**The problem**
Look through the data below for the line with "Click the 乐考化学10-2.mp4", and transcribe it exactly together with each line after it up to and including the line with "The width and height of the screenshot is (1360, 611).". Give nothing else.

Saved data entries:
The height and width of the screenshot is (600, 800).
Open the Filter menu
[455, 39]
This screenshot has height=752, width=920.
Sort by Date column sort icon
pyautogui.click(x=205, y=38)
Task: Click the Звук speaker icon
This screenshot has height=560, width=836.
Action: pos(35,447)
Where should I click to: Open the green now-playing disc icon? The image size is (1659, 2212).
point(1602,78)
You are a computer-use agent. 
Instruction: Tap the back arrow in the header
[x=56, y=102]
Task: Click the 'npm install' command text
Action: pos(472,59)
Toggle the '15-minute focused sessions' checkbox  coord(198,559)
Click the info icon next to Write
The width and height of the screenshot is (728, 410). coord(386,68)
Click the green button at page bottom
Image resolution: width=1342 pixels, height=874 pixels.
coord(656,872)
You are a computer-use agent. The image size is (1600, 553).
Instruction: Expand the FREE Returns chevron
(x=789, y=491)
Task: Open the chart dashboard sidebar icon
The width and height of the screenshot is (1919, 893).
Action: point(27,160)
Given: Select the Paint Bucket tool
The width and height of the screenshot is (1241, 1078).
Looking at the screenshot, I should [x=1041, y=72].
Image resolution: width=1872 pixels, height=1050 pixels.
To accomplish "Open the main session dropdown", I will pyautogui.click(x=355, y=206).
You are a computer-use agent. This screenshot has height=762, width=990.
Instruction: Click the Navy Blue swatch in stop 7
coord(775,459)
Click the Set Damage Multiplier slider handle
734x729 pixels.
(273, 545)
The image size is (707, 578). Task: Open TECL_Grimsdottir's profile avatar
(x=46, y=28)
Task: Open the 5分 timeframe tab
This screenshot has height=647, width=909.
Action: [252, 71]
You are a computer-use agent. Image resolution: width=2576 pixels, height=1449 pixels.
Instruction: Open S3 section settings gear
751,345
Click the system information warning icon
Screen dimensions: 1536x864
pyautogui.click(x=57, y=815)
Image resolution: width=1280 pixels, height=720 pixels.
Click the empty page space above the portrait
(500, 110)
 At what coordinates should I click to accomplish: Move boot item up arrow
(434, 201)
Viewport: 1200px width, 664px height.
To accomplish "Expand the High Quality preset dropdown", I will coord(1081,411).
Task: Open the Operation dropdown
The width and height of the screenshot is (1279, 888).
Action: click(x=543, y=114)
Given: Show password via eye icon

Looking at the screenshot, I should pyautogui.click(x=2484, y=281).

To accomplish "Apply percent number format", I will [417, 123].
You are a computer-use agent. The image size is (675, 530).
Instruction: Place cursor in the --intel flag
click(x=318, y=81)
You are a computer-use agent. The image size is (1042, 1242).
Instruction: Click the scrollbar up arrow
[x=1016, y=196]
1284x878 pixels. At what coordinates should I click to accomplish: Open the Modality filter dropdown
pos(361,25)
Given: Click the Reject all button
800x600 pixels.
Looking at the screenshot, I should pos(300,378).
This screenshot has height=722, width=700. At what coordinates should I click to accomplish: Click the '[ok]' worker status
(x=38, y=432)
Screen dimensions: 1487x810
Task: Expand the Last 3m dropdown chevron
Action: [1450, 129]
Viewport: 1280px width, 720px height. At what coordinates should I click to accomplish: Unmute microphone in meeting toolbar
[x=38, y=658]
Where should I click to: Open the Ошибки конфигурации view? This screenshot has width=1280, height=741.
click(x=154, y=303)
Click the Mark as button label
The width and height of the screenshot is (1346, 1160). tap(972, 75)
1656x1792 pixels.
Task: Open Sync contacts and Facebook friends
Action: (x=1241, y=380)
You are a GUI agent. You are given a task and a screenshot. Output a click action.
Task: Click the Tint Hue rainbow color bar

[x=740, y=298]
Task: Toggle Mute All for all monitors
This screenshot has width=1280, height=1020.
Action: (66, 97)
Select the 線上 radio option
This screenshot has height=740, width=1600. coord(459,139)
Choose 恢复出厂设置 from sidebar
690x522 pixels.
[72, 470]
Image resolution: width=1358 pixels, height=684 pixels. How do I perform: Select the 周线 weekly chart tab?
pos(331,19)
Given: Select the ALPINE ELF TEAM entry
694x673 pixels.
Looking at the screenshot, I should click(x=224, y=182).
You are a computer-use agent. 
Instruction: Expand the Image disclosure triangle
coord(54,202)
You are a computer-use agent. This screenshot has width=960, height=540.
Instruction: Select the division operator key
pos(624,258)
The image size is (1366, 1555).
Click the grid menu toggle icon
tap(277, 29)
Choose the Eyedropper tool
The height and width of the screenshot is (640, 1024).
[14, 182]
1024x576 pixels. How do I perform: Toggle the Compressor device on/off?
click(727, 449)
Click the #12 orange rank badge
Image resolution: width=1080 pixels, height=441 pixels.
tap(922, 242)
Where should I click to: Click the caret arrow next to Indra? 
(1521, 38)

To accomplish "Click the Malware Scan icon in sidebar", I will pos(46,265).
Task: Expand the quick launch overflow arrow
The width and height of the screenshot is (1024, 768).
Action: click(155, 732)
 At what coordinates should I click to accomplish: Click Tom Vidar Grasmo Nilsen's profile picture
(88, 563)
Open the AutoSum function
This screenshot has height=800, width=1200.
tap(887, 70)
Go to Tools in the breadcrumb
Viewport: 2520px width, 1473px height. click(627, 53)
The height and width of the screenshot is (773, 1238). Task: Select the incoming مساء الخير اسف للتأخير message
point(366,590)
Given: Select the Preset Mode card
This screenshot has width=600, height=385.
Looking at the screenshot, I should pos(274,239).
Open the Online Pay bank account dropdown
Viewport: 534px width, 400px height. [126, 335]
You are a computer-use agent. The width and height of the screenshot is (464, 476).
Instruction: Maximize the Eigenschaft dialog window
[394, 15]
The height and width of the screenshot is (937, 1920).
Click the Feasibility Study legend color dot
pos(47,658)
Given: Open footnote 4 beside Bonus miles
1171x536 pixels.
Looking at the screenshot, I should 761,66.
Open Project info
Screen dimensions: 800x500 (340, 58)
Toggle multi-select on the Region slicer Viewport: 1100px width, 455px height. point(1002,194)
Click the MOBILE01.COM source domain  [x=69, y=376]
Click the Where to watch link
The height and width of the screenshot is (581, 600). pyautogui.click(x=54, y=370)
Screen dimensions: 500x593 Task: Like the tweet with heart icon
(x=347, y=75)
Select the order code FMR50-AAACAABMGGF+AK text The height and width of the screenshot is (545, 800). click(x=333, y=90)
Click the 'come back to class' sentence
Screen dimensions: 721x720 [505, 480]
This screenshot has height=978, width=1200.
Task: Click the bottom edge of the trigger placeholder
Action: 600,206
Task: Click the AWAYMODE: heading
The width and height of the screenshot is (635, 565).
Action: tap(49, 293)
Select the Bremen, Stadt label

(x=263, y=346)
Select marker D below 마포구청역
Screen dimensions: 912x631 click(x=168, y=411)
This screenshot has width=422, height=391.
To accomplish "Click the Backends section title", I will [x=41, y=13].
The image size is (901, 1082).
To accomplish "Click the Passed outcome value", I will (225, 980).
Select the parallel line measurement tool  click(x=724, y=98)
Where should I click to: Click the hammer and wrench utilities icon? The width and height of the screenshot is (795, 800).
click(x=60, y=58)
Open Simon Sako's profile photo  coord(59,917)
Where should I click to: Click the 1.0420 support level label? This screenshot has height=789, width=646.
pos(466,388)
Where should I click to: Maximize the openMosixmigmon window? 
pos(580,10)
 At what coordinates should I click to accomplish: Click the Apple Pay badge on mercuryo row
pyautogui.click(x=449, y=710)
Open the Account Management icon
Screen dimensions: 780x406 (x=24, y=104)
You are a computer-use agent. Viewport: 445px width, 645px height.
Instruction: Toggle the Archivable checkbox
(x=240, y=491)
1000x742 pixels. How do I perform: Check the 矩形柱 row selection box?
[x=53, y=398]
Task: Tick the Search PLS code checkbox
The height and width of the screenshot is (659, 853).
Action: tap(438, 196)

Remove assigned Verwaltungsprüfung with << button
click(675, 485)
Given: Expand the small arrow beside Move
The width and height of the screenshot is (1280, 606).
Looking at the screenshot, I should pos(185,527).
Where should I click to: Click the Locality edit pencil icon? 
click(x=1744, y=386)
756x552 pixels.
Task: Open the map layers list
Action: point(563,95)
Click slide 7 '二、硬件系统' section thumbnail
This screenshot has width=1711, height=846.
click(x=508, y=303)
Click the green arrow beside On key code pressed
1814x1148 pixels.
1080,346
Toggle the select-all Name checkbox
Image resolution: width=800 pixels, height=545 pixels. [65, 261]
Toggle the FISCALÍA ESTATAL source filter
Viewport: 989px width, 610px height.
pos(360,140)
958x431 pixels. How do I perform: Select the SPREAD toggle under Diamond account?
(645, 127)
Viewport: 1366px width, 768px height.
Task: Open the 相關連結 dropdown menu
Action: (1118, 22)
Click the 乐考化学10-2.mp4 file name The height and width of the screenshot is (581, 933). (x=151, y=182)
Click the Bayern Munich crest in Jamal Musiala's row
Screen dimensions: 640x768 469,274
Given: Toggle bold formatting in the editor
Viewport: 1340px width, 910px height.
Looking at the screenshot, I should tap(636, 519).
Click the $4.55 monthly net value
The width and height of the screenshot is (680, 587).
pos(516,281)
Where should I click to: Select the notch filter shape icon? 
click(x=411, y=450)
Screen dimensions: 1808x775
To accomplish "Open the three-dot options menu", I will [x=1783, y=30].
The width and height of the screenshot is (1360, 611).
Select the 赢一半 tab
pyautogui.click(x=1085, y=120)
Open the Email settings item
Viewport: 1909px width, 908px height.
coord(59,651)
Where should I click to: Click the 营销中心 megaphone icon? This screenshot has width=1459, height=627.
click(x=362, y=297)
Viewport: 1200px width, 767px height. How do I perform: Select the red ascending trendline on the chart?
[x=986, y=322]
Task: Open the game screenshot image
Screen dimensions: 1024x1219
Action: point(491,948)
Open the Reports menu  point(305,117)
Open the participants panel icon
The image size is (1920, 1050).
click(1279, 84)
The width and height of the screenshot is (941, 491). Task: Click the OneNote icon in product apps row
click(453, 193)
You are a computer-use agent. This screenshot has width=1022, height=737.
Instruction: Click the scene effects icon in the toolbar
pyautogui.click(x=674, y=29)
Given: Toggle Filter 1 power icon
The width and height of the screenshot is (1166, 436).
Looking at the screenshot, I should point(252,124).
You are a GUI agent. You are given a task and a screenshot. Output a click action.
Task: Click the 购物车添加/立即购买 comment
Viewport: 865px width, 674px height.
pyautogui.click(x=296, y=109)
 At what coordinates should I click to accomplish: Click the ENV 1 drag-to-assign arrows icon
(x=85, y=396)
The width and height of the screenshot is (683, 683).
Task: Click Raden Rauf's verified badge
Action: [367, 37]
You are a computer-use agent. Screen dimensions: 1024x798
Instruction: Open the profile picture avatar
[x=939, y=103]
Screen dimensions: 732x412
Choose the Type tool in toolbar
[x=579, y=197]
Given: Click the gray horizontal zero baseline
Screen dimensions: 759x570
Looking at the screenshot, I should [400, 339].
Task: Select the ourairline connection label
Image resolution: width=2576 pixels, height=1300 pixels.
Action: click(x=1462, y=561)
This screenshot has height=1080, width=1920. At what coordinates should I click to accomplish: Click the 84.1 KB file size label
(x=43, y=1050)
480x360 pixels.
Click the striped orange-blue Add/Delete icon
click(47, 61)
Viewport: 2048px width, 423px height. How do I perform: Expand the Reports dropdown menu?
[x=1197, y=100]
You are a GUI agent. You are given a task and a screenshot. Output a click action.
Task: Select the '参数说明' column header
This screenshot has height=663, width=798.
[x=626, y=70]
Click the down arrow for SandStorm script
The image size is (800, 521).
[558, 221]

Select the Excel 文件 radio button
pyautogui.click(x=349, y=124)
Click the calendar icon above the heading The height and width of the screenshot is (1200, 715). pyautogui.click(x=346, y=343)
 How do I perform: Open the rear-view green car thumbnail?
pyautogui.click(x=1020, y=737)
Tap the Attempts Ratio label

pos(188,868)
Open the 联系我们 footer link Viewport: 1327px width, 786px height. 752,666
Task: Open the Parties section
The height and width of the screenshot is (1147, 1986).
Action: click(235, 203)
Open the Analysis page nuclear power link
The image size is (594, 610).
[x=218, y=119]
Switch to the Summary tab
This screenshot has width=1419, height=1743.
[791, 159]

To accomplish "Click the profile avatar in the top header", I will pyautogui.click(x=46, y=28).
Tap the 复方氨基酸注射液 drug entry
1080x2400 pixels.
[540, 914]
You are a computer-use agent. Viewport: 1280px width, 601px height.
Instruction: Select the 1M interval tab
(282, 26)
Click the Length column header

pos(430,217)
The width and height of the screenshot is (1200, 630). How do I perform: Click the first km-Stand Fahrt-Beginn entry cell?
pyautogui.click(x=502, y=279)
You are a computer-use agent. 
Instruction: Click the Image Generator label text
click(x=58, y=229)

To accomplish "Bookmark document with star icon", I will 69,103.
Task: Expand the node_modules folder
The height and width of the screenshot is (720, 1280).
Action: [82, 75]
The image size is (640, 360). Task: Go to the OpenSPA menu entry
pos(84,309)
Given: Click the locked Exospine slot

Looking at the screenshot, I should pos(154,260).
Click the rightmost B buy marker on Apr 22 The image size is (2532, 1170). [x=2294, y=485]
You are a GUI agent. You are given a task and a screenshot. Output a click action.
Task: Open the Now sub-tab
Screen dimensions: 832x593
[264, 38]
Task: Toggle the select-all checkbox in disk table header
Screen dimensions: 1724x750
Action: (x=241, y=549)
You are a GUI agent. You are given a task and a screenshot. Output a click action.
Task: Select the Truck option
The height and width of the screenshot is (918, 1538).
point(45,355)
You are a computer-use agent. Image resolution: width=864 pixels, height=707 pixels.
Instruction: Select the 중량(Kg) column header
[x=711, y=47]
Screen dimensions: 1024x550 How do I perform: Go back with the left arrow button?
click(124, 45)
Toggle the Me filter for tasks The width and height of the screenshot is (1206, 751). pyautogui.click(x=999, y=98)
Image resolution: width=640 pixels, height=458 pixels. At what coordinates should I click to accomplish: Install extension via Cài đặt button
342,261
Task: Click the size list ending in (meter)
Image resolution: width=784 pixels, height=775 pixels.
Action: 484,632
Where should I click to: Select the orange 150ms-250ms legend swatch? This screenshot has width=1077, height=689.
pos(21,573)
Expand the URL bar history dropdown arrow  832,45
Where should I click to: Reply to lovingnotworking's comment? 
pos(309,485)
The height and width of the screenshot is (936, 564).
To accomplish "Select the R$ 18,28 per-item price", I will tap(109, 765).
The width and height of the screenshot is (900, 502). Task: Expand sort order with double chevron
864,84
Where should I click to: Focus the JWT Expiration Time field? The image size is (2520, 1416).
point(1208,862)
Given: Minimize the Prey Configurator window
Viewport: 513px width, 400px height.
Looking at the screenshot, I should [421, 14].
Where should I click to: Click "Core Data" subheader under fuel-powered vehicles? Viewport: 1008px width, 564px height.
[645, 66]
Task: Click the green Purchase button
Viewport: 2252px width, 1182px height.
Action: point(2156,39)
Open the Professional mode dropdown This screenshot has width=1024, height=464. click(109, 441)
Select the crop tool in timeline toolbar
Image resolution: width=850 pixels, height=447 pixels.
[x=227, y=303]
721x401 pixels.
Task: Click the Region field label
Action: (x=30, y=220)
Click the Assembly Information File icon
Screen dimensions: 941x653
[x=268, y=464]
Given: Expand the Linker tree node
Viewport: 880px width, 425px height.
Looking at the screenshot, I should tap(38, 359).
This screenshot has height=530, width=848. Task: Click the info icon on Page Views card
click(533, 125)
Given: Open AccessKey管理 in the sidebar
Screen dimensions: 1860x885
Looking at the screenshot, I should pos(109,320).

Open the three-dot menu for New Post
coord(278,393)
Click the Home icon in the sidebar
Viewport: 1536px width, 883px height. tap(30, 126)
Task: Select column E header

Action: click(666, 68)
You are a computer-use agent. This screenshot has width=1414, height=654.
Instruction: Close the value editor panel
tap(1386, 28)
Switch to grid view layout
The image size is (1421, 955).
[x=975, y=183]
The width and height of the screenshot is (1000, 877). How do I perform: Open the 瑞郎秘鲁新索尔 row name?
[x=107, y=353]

**Task answer**
Click the 乐考化学10-2.mp4 file name The height and width of the screenshot is (581, 933). (x=151, y=182)
Click the Bayern Munich crest in Jamal Musiala's row
Screen dimensions: 640x768 469,274
Given: Toggle bold formatting in the editor
Viewport: 1340px width, 910px height.
Looking at the screenshot, I should tap(636, 519).
Click the $4.55 monthly net value
The width and height of the screenshot is (680, 587).
pos(516,281)
Where should I click to: Select the notch filter shape icon? 
click(x=411, y=450)
Screen dimensions: 1808x775
To accomplish "Open the three-dot options menu", I will [x=1783, y=30].
The width and height of the screenshot is (1360, 611).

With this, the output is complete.